* RECORDS *
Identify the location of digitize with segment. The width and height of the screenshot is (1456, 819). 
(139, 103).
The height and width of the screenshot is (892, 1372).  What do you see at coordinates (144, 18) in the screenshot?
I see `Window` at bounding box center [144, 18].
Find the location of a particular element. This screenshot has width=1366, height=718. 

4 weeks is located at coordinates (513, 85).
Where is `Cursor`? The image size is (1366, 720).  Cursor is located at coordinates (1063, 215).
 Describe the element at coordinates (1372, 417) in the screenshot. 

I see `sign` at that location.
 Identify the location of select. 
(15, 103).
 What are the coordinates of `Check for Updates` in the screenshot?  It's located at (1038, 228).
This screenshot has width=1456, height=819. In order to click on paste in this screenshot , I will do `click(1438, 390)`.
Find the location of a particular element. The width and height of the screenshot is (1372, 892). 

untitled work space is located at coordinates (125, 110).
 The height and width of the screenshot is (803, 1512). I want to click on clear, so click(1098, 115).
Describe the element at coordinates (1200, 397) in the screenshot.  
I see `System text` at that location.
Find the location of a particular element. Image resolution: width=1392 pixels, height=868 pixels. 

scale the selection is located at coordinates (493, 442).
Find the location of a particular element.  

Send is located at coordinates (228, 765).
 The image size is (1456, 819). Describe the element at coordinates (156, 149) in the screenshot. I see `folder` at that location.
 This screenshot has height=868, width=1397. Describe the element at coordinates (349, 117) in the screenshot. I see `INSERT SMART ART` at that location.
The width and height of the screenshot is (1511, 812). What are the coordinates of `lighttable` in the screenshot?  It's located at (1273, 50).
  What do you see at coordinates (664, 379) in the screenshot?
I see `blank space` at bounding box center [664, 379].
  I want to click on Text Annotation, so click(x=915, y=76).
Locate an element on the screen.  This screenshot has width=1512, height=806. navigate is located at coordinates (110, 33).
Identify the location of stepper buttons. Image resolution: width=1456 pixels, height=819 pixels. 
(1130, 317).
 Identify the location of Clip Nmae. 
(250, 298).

* WORK INSTRUCTIONS *
Put every row above into a numbered list, one line per item, omitting blank lines.

* REPLY *
1. Identify the location of digitize with segment. The width and height of the screenshot is (1456, 819). 
2. (139, 103).
3. The height and width of the screenshot is (892, 1372).  What do you see at coordinates (144, 18) in the screenshot?
4. I see `Window` at bounding box center [144, 18].
5. Find the location of a particular element. This screenshot has width=1366, height=718. 
6. 4 weeks is located at coordinates (513, 85).
7. Where is `Cursor`? The image size is (1366, 720).  Cursor is located at coordinates (1063, 215).
8.  Describe the element at coordinates (1372, 417) in the screenshot. 
9. I see `sign` at that location.
10.  Identify the location of select. 
11. (15, 103).
12.  What are the coordinates of `Check for Updates` in the screenshot?  It's located at (1038, 228).
13. This screenshot has width=1456, height=819. In order to click on paste in this screenshot , I will do `click(1438, 390)`.
14. Find the location of a particular element. The width and height of the screenshot is (1372, 892). 
15. untitled work space is located at coordinates (125, 110).
16.  The height and width of the screenshot is (803, 1512). I want to click on clear, so click(1098, 115).
17. Describe the element at coordinates (1200, 397) in the screenshot.  
18. I see `System text` at that location.
19. Find the location of a particular element. Image resolution: width=1392 pixels, height=868 pixels. 
20. scale the selection is located at coordinates (493, 442).
21. Find the location of a particular element.  
22. Send is located at coordinates (228, 765).
23.  The image size is (1456, 819). Describe the element at coordinates (156, 149) in the screenshot. I see `folder` at that location.
24.  This screenshot has height=868, width=1397. Describe the element at coordinates (349, 117) in the screenshot. I see `INSERT SMART ART` at that location.
25. The width and height of the screenshot is (1511, 812). What are the coordinates of `lighttable` in the screenshot?  It's located at (1273, 50).
26.   What do you see at coordinates (664, 379) in the screenshot?
27. I see `blank space` at bounding box center [664, 379].
28.   I want to click on Text Annotation, so click(x=915, y=76).
29. Locate an element on the screen.  This screenshot has width=1512, height=806. navigate is located at coordinates (110, 33).
30. Identify the location of stepper buttons. Image resolution: width=1456 pixels, height=819 pixels. 
31. (1130, 317).
32.  Identify the location of Clip Nmae. 
33. (250, 298).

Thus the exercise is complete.